What you need to do: Recast the records below as a JSON list of strings, one string per line, with blank lines left out. Leave the pictures out of the answer.

◇ ◇ ◇ ◇ ◇

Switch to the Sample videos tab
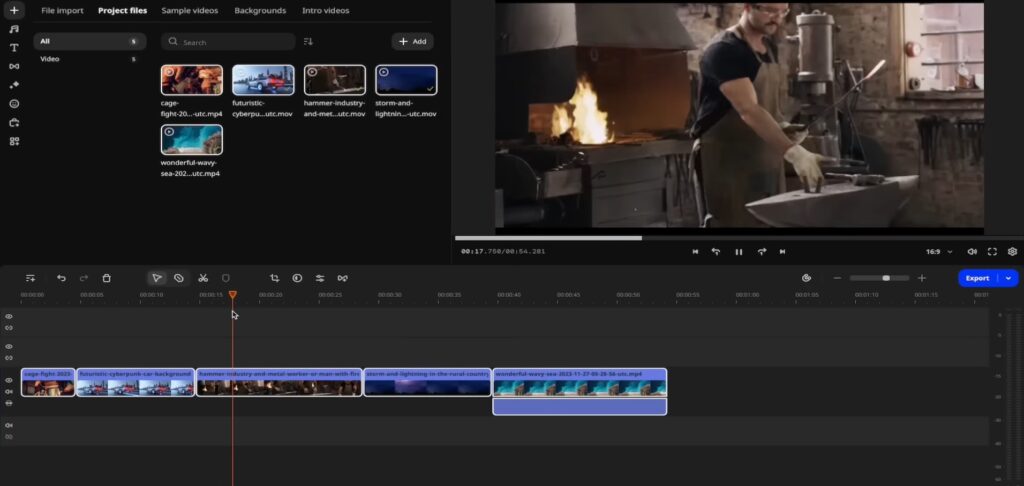Image resolution: width=1024 pixels, height=486 pixels. pos(190,10)
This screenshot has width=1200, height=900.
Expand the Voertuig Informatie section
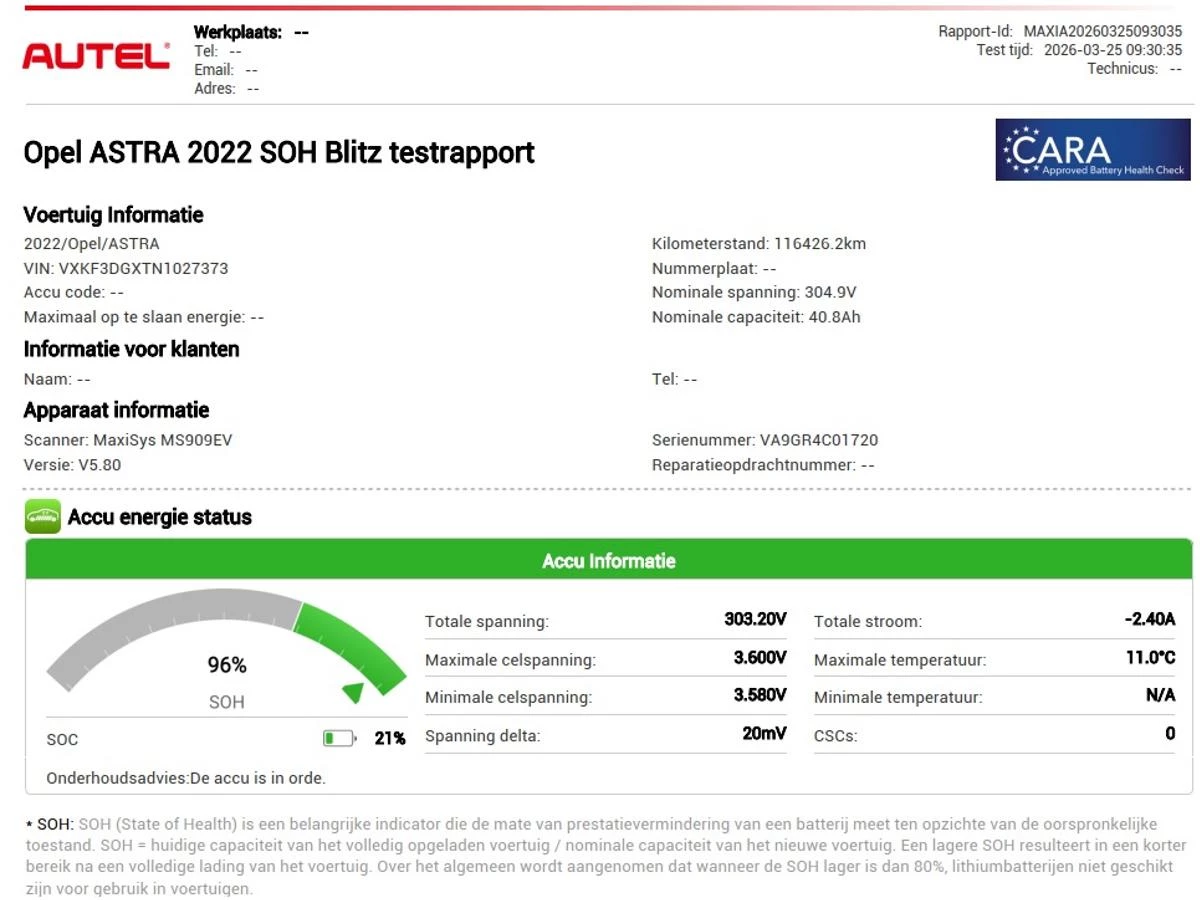[113, 215]
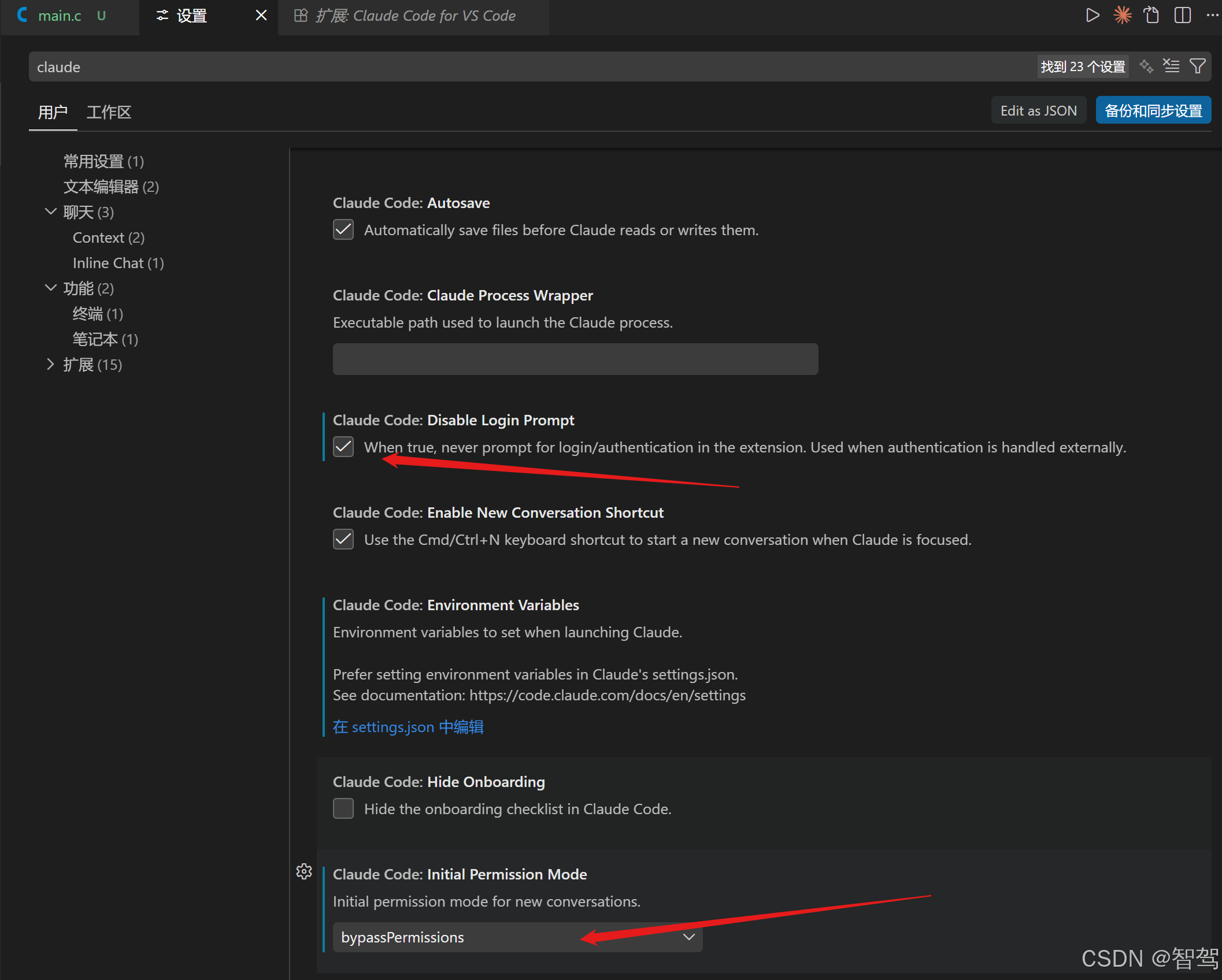Screen dimensions: 1222x980
Task: Open the 在 settings.json 中编辑 link
Action: (x=408, y=727)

◇ ◇ ◇ ◇ ◇

Exercise result:
[
  "Switch to the Sample videos tab",
  "Image resolution: width=1024 pixels, height=486 pixels. pos(190,10)",
  "This screenshot has width=1200, height=900.",
  "Expand the Voertuig Informatie section",
  "[113, 215]",
  "Screen dimensions: 1222x980",
  "Task: Open the 在 settings.json 中编辑 link",
  "Action: (x=408, y=727)"
]